Speaking of Musk, he seems to have fired one of the two remaining top engineers after he dared tell Musk that his engagement was down because people are choosing not to engage with either Musk or his site, rather than because the algorithm was suppressing engagement. When the emperor has no clothes, do you dare tell him that he’s naked?
This was one of those weeks when it felt as though I got nothing done. Everything takes too much time, and then I am pulled in too many directions at once. This is the story of most semesters, if I’m being honest. So I didn’t manage to finish either my academic book for the week or any of the four draft posts in various stages of completion for this site, and I am trying to resist adding anything else to my plate. At this point I would like to focus on making more time for the things that I’m already doing. After all, as Oliver Burkemann argued in Six Thousand Weeks and the late Randy Pausch talks about in his time management lecture, our time is finite so we should pay more attention to how we spend it. Squeezing every last ounce of efficiency or sacrificing sleep (as I have done in the past) on the altar of rat race culture is both not sustainable and means enjoying life less in the meantime.

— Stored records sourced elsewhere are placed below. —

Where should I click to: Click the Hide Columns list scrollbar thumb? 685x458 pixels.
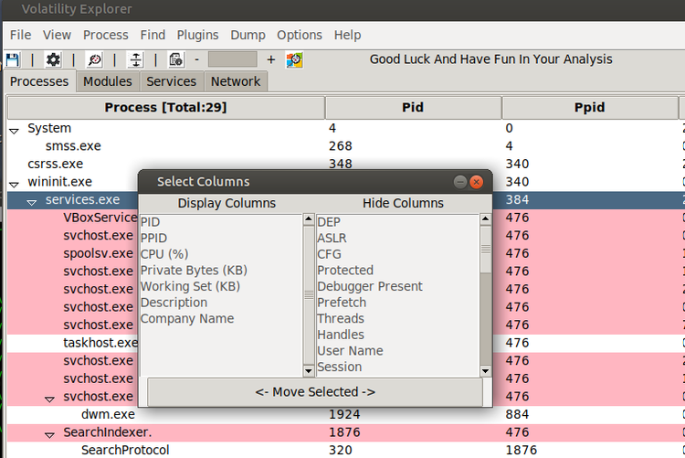coord(485,250)
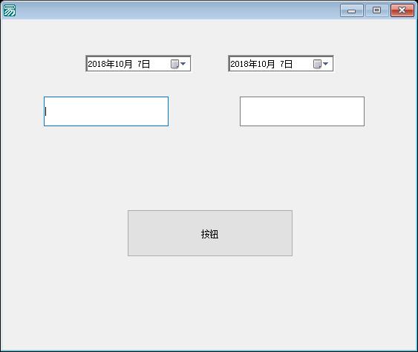Open the left date picker calendar icon

click(174, 64)
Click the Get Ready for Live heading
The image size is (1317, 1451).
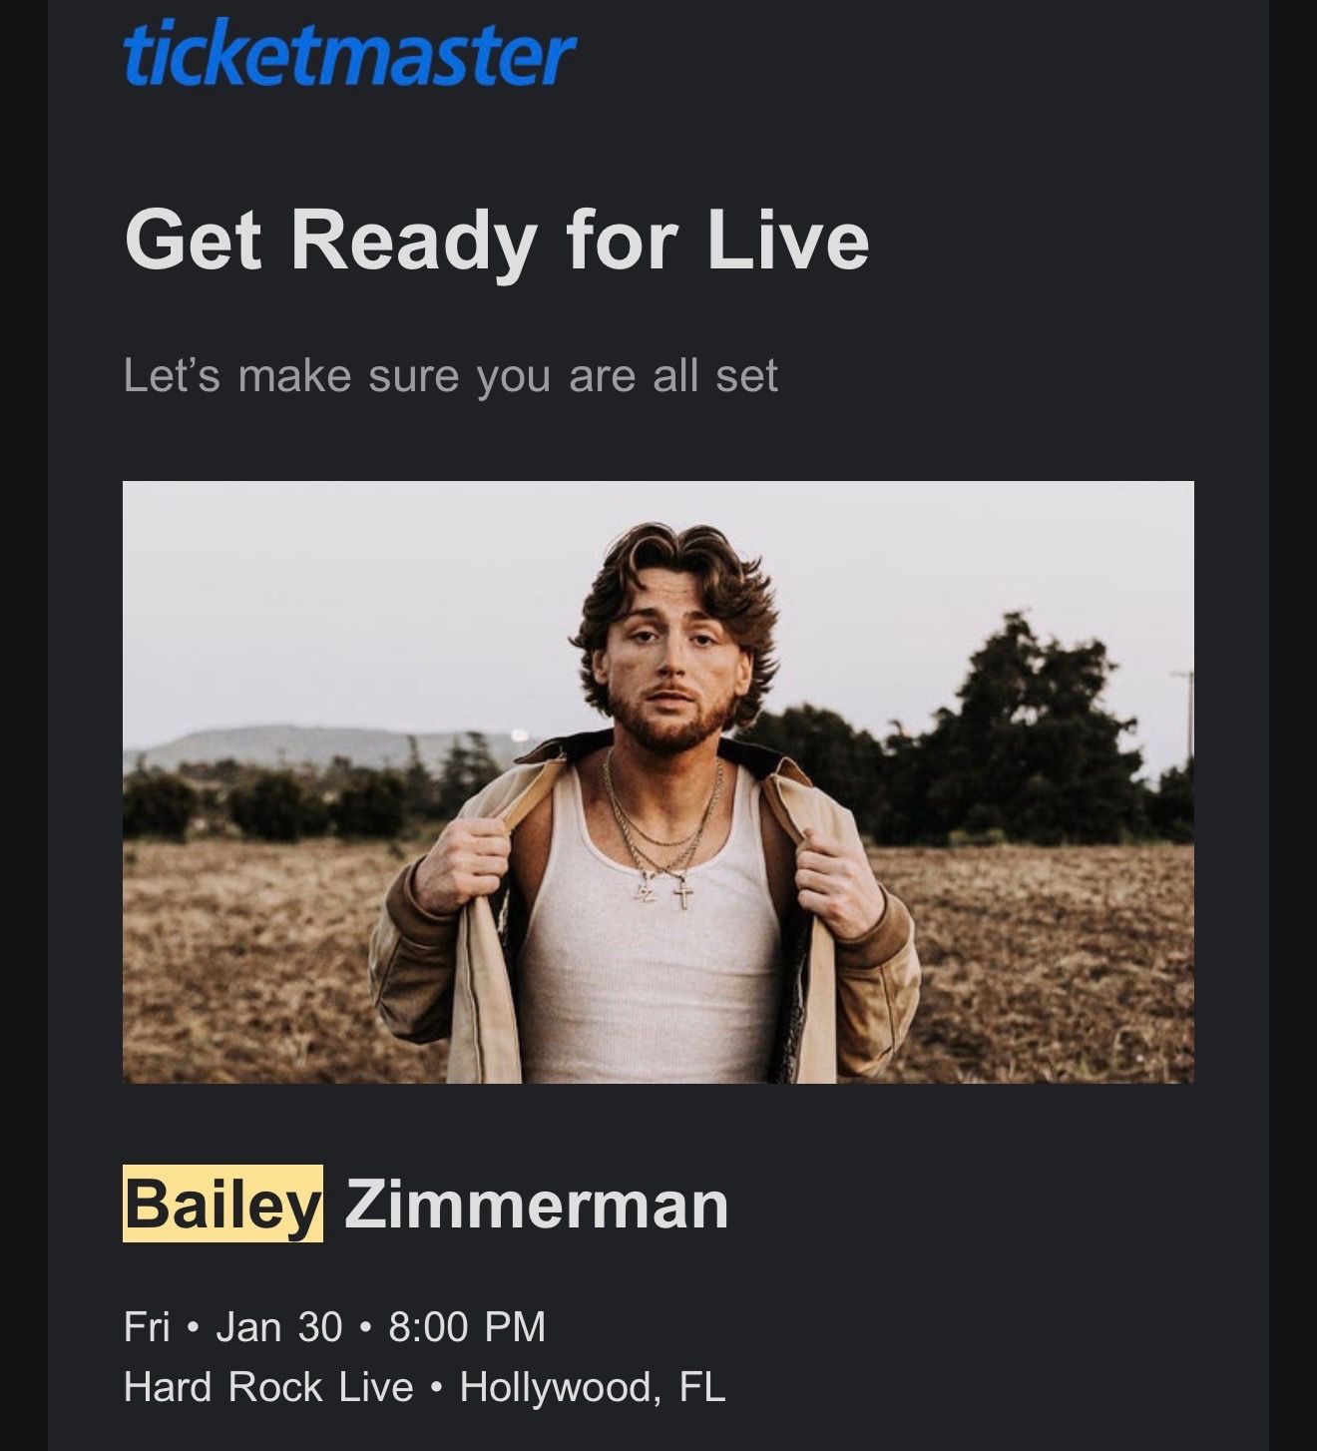(x=497, y=241)
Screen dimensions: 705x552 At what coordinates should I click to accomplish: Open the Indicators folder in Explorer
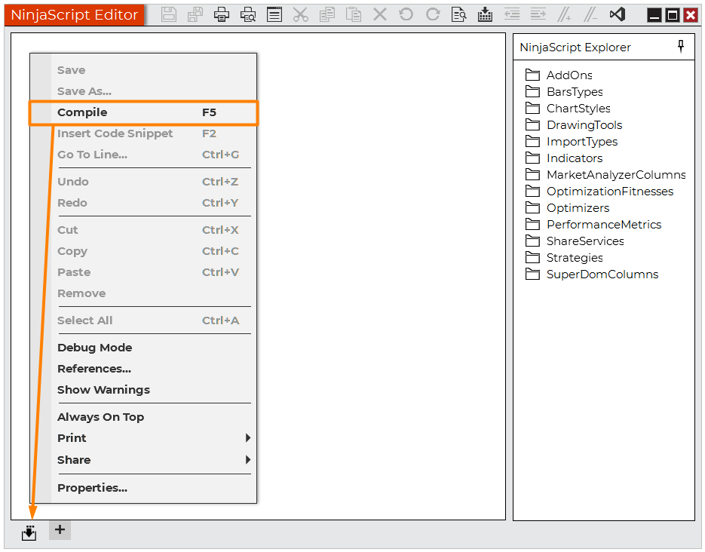pyautogui.click(x=574, y=158)
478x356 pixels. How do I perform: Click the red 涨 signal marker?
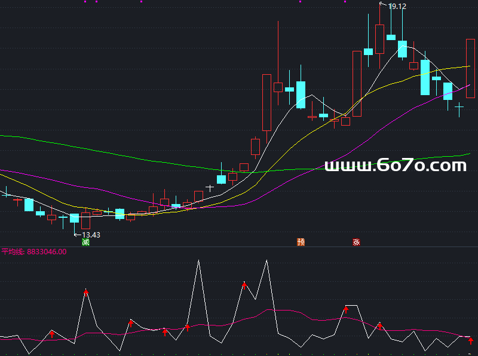coord(356,242)
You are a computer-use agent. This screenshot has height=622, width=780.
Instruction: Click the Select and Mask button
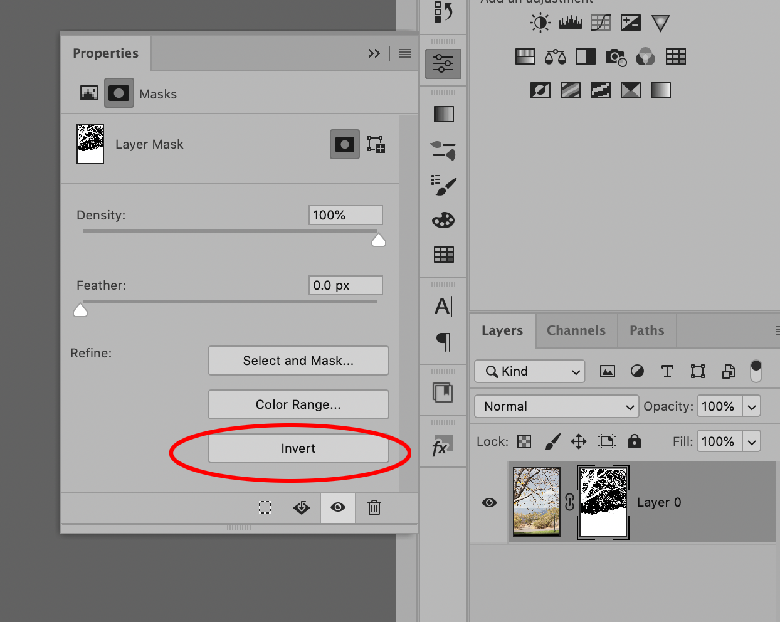(298, 361)
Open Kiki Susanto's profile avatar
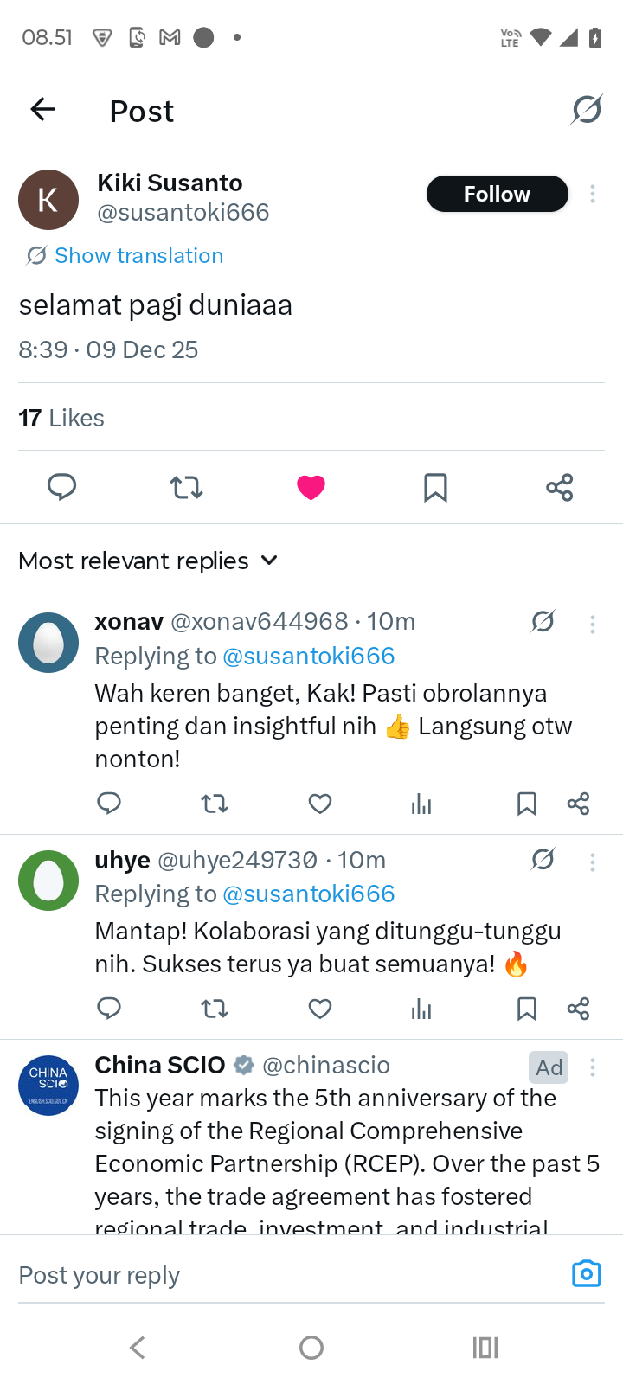This screenshot has width=623, height=1384. click(48, 200)
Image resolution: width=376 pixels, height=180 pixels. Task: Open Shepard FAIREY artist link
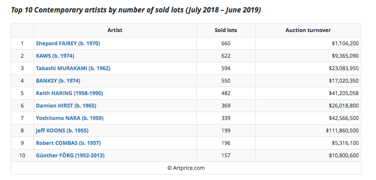pos(68,43)
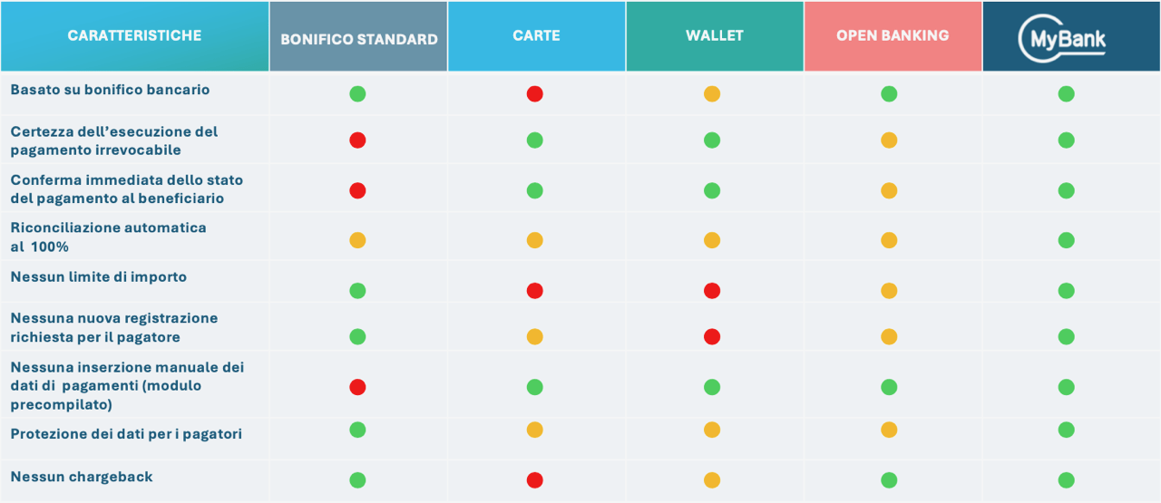Click the Riconciliazione automatica al 100% label
Viewport: 1161px width, 503px height.
coord(109,237)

Admittedly, I am very bad at this. I have too many interests and a bad habit of saying yes to things before considering how much time they will take, but I now recognize this as an issue. I have more thoughts on these issues and their intersection with academic hobbies and living to work, but I’ll save them for a subsequent post. For now, just a range of links from the week.
This week’s varia:
An excellent blog post from Alexandra Sills that addresses both the academics who are demanding to debate people on the Joe Rogan Experience and the ones who are condescending about even the idea of engaging the public. Her post reminds me that I really ought to get back to answering posts on Ask Historians Reddit, but I don’t use Reddit for anything else and there are only so many hours in the day.
Pasts Imperfects this week profiles a new book on ancient art, and public writing on global antiquity, including the genetic dispersal of cats.
Jacob Browning and Yann Lecun at Noema had a fascinating essay last August about AI, language, and learning, pointing out that the algorithms can mimic language, but it cannot discern between the words and the actual objects that the words describe. But there is also this: “Outside the humanities especially, being able to talk about something is often less useful or important than the nitty-gritty skills needed to get things to work right.”
A new lawsuit alleges that ServSafe, a training platform for restaurant workers, directs money that workers (sometimes reimbursed, often not) pay for certification to the National Restaurant Association, a trade lobby group that pushes legislation that often hurts workers.
NPR profiles The Mindful Drinking Festival, which is dedicated to alcohol free cocktails. The founders don’t advocate for a return to prohibition, but expanding the range of what is considered normal for a night out.
In absolutely grotesque dereliction of responsibility by the British government, unaccompanied children are being abducted and trafficked from the hotels the British government has been putting them up. One hotel saw 136 of the 600 children who passed through it get abducted.